For this theme, the focus will be on the scientific knowledge base needed to support the conservation, restoration and development of green and blue infrastructures for securing a resilient future for people and other biological species in human-dominated landscapes and seascapes.

Each project will have to make explicit the relevant temporal and spatial scales considered and processes which underpin the effect of green and blue infrastructures.

Part of the projects funded could benefit from existing green and blue infrastructures, and could generate guidelines to better implement them, assess their efficiency, and propose interventions to improve and/or safe-guard GBIs effectiveness.

Overlap with ongoing European and national projects on this theme should be avoided, although complementing ongoing research is possible.

(3) Expected European added value

The European Commission may produce a European Communication on Soils and their protection (EU, 2012[1]). This project clearly point at the importance of the issues at stake and the necessity to protect soil health and biodiversity. Implementing more research projects on soil and sediment biodiversity at the European scale would thus help to inform discussion on further policy development in this area. More generally, the Food and Agriculture Organisation has recently pointed at the necessity to develop more researches on soils because of the current high rates of soil degradation and soil biodiversity losses. Implementing European research projects on soil diversity would thus help fulfil this need.

Similarly, habitat connectivity is recognized as important at the international, regional (EU Natura 2000 network[2]) and national level. There is indeed a general anticipation that green or blue ecological infrastructures will conserve and strengthen ecosystem services and biodiversity. For example, the EU has decided on a Green Infrastructure Strategy (http://ec.europa.eu/environment/nature/ecosystems/). The CBD's Strategic Plan for Biodiversity 2011-2020 also emphasizes the need to establish ecologically representative and well connected systems of protected areas that are integrated into wider land-, river- and sea-scapes. Avoiding fragmentation and improving connectivity is also an important issue in many national biodiversity strategies and action plans. However, still much ecological and interdisciplinary knowledge is lacking for identifying critical features of GBIs and for guiding their conservation, restoration, establishment and management, under current conditions and in a global change perspective.

Due to the diversity of soil/sediment and land-, river- and sea-scapes types and contexts and to the great diversity of factors constraining the dynamics of biodiversity and feedbacks to ecosystem services across Europe (mainland and overseas), it is important to fund research projects involving several European teams and possibly sites. When relevant, projects can include or focus on Outermost Regions and Overseas Countries and Territories. The projects will provide new knowledge, tools and approaches to support policy development and practical applications, and will fill the gaps identified at the European and international levels. They will also often require the participation of a range of scientific disciplines (ecologists, agronomists and foresters, climate scientists, chemists, a range of social scientists including economists, among others). Single European countries might not be able to develop and fund such projects.
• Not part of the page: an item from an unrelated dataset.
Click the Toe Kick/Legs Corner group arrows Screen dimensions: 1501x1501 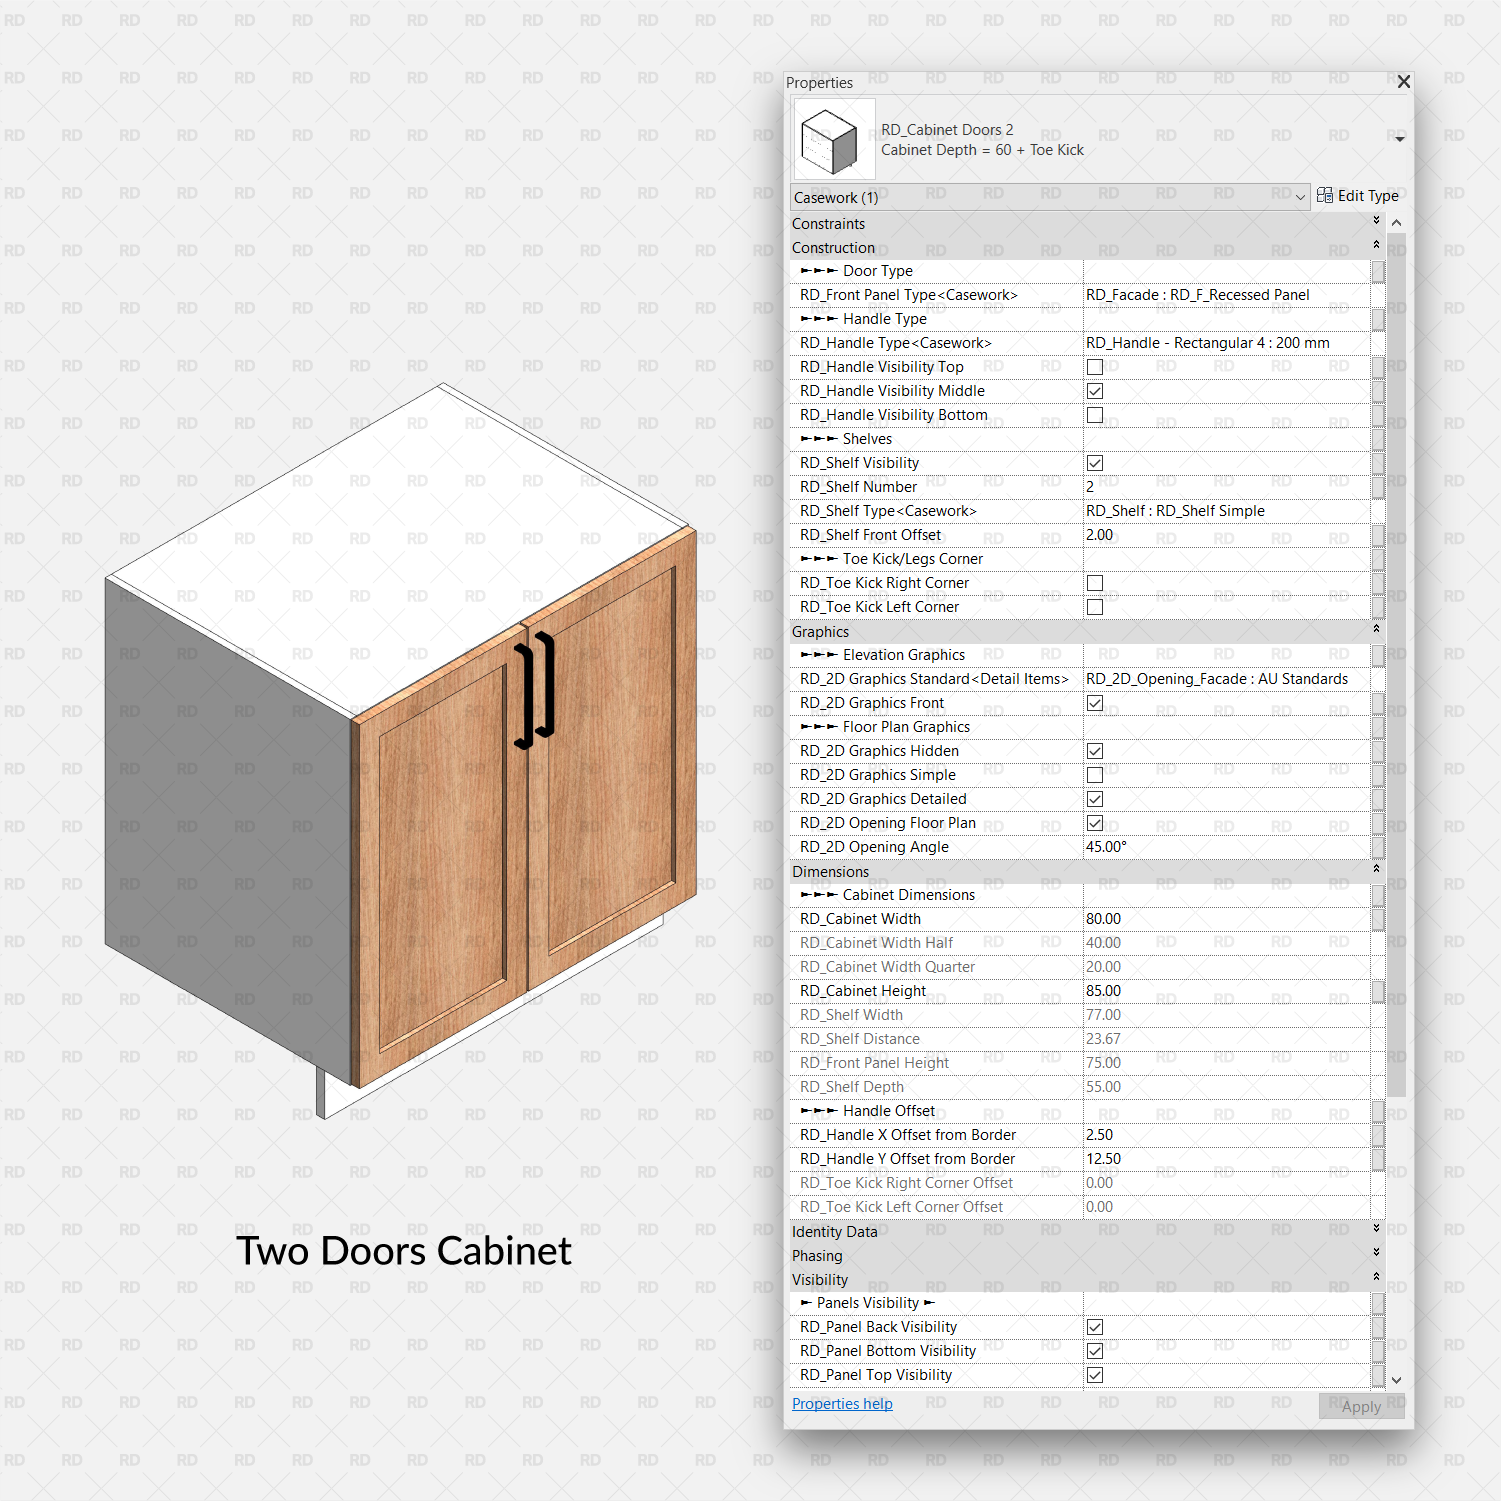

Through the present call for proposals, the added value of BiodivERsA is therefore to:

- Consolidate excellent, but dispersed EU research in these domains

- Stimulate interdisciplinary researches required to address these issues

- Provide new knowledge and approaches to guide national and European institutions in their policies and policy implementation towards a better protection and sustainable management of biodiversity, enhancing ecosystem service delivery to human societies at a range of scales.